Также установлено, что с увеличением количества зон лазерной термотерапии и соответственно с увеличением времени и энергии воздействия в ткани узла щитовидной железы за один сеанс, наблюдается рост эффективности лечения, но статистически значимых отличий в уменьшении объема узлов в зависимости от количества зон воздействия (1,2 или 3 зоны) не обнаружено (Анализ Крускала - Уоллиса; р = 0,9). По нашему мнению, это объясняется тем, что наибольшее значение в развитии некроза патологической ткани узла и уменьшении его размеров, играет критическая гипертермия, а не прямая коагуляция ткани. Так как по экспериментальным данным (Ревель-Муроз Ж.А., 1999) объем коагулированной ткани за один сеанс не превышает 1x0,5x0,5 см (объем = 0,25 см ), а зарегистрированное среднее уменьшение объема узла в нашем исследовании значительно больше, и при одной зоне воздействия составляет в среднем 1,3 см3, при двух - 1,4 см3, при трех зонах 1,8 см . Этот факт можно объяснить тем, что при многофокусном воздействии зоны критической гипертермии могут наслаиваться одна на другую, что приводит к менее выраженному суммарному эффекту. Исходя из этого, для данного типа внутритканевого воздействия высокоинтенсивного лазерного излучения более всего подходит термин лазериндуцированная термотерапия, а не лазерная фотокоагуляция (Dossing Н. et al., 2002) или лазерная термоабляция (Pacella СМ., et al., 2004).
При сравнении эффекта от лазериндуцированной термотерапии с результатами склерозирования коллоидных узлов щитовидной железы установлено, что после склеротерапии только в 46% случаев зарегистрировано уменьшение объема узлового образования на 50%, а после лазерного лечения уже у 77,3% больных и более отмечен аналогичный эффект (рис. 53).

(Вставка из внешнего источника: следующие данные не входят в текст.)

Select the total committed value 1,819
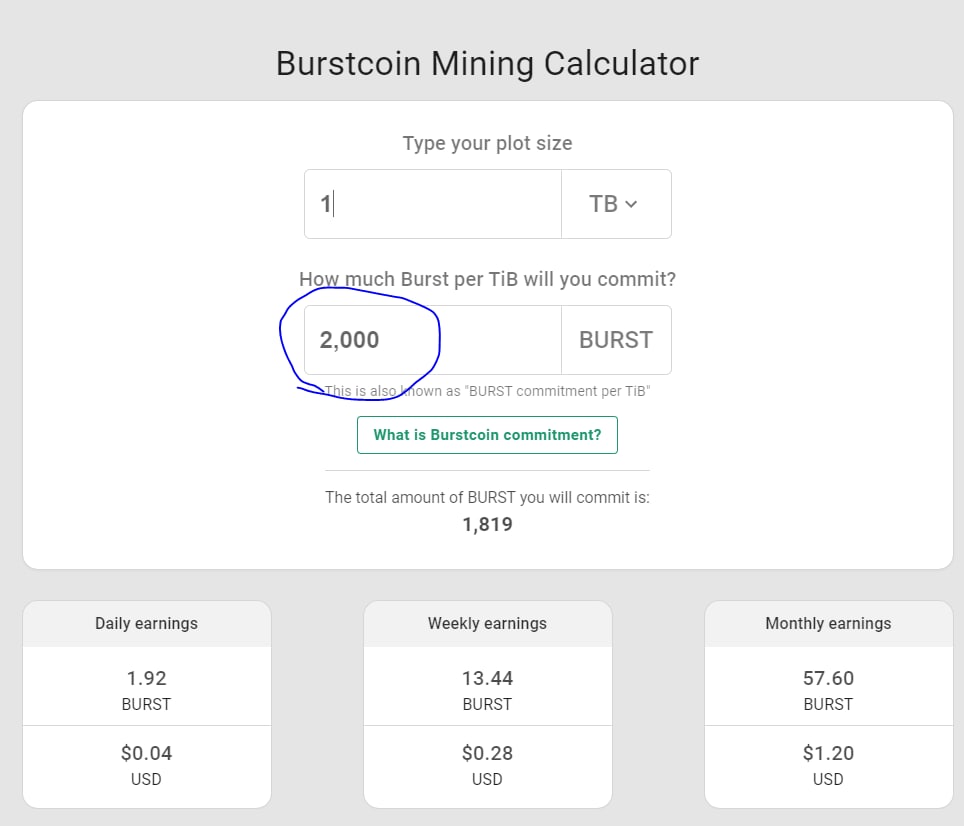 pyautogui.click(x=487, y=524)

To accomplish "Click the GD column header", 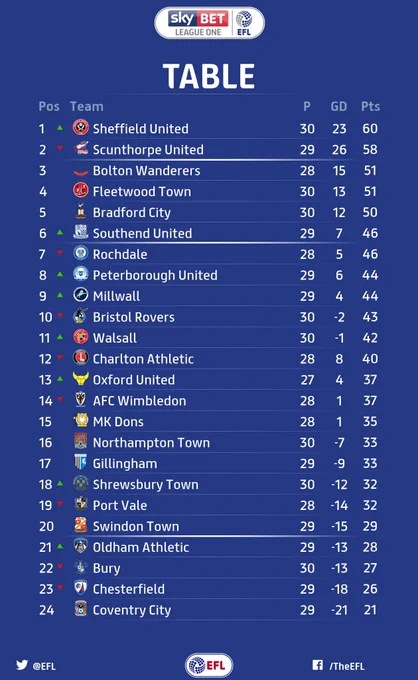I will point(339,106).
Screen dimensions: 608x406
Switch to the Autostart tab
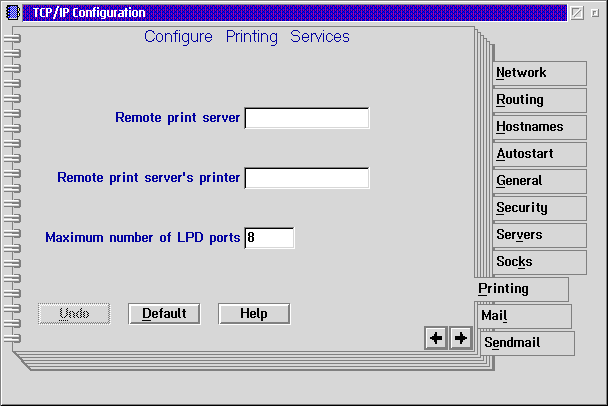pos(540,154)
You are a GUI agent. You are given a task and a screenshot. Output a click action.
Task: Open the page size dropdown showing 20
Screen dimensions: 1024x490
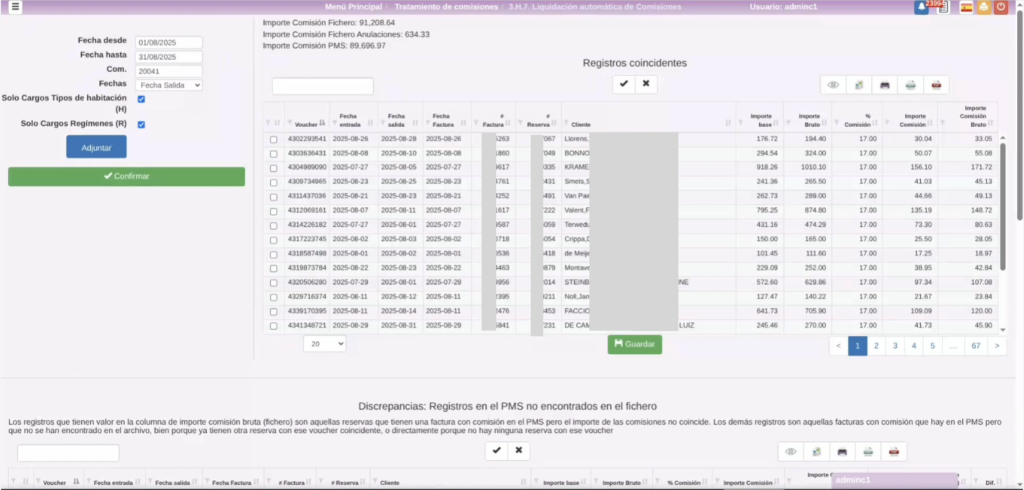coord(324,343)
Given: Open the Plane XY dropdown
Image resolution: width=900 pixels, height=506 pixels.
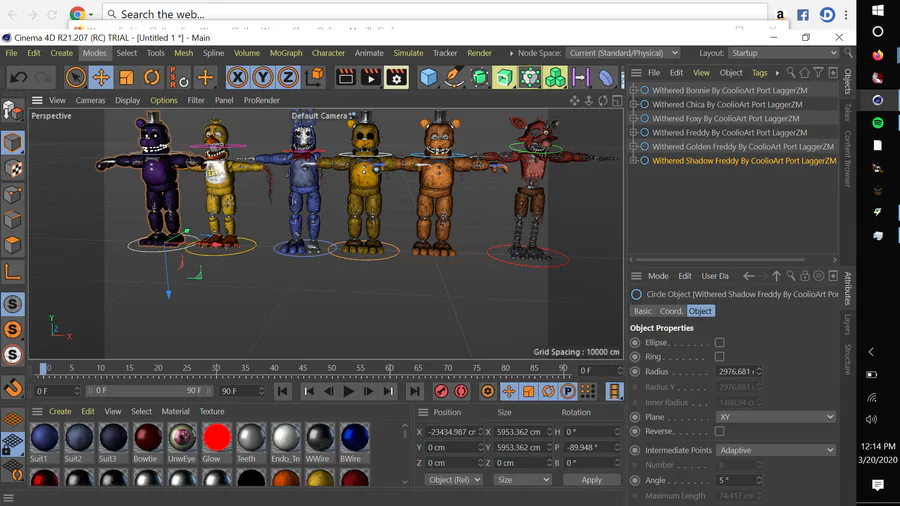Looking at the screenshot, I should pyautogui.click(x=776, y=417).
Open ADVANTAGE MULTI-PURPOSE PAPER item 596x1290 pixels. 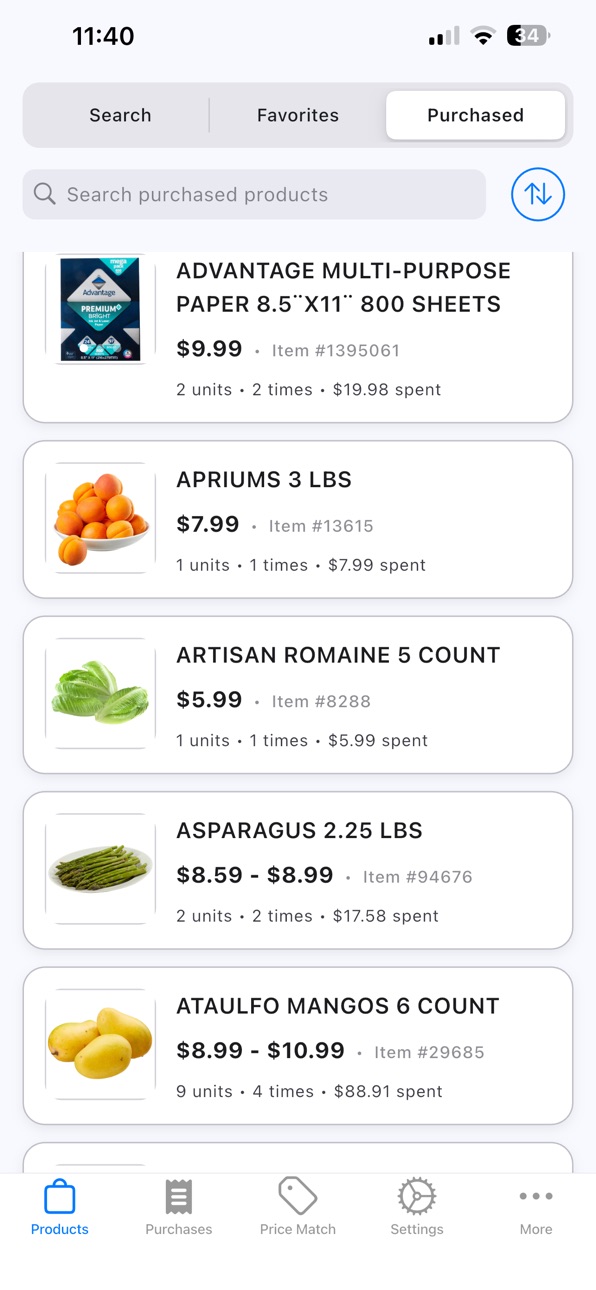click(298, 336)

Отличия эффективности (уменьшения объема узлов на 50% и более) ЛИТТ и склеротерапии при лечении коллоидных узлов щитовидной железы более наглядны при сравнении результатов использования этих методов в зависимости от начального объема образований (рис. 54). ЛИТТ в 2 раза эффективнее склеротерапии при узлах до 1 см . В группе узлов с исходным объемом от 1 до 2 см3 обе минимально инвазивные методики показали близкие результаты эффективности. С ростом объема узлов, начиная с 2 см3 и более, эффект от лазериндуцированной термотерапии возрастает и превосходит эффект от склеротерапии более чем в 2 раза. При сравнительном анализе установлено, что после одного сеанса ЛИТТ объем узлов в среднем уменьшается на 1,7 см , при склеротерапии только на 1,0 см3 (рис. 55).